#### Provided entries
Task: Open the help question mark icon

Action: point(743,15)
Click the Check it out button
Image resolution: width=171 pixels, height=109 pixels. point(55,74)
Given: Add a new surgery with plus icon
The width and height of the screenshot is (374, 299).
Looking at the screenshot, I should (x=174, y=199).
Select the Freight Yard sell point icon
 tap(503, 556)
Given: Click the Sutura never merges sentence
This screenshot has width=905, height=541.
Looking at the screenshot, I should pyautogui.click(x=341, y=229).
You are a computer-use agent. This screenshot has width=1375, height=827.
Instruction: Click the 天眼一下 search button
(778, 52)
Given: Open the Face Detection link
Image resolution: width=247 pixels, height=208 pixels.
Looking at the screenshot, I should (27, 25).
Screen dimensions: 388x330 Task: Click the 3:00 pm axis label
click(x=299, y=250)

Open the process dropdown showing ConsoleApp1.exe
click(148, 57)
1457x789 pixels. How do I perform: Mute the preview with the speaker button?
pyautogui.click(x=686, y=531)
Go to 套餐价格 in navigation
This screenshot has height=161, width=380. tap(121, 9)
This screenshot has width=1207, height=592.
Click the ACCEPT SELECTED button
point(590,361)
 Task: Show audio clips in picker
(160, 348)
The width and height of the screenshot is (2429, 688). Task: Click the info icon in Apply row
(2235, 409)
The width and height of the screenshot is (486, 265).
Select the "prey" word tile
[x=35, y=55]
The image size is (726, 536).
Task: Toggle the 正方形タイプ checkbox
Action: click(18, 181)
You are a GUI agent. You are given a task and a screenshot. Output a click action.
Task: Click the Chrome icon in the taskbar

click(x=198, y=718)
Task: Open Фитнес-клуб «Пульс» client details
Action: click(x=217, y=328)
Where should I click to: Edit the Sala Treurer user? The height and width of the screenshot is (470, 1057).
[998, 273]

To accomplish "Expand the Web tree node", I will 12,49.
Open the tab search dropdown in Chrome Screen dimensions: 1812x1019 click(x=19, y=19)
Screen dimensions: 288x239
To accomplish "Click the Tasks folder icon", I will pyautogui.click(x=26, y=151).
########
Give an exact copy of every line from the one holding "Screen dimensions: 288x239" through the end of the records, both included, and no other lines.

Result for this task:
Screen dimensions: 288x239
To accomplish "Click the Tasks folder icon", I will pyautogui.click(x=26, y=151).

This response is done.